(What the exercise asks) Which lines below include "This"? Copy them all.

Task input section start

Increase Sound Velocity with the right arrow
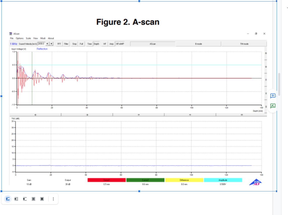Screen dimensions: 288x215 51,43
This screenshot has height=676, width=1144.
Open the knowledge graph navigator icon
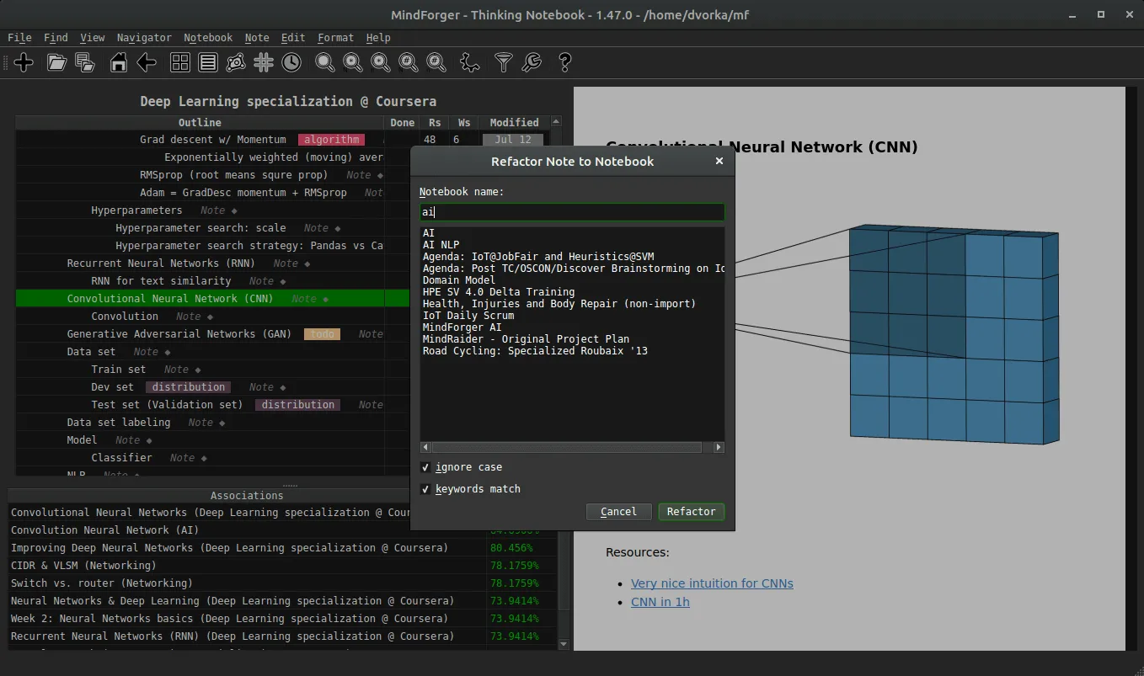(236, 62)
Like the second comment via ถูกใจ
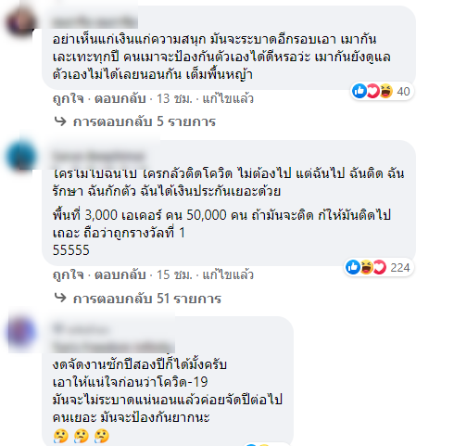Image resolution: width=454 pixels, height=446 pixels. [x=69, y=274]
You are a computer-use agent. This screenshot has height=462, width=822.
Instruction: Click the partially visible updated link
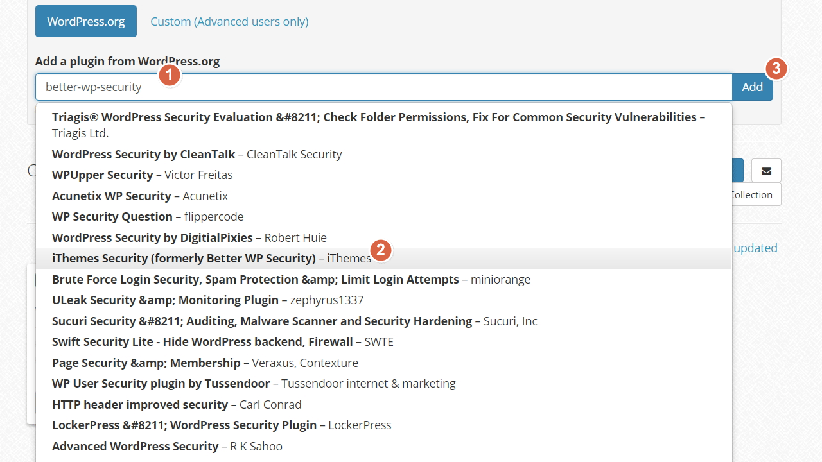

Task input section end

(Written response)
This screenshot has height=676, width=1144.
You are a computer-use agent. This screenshot has height=462, width=822.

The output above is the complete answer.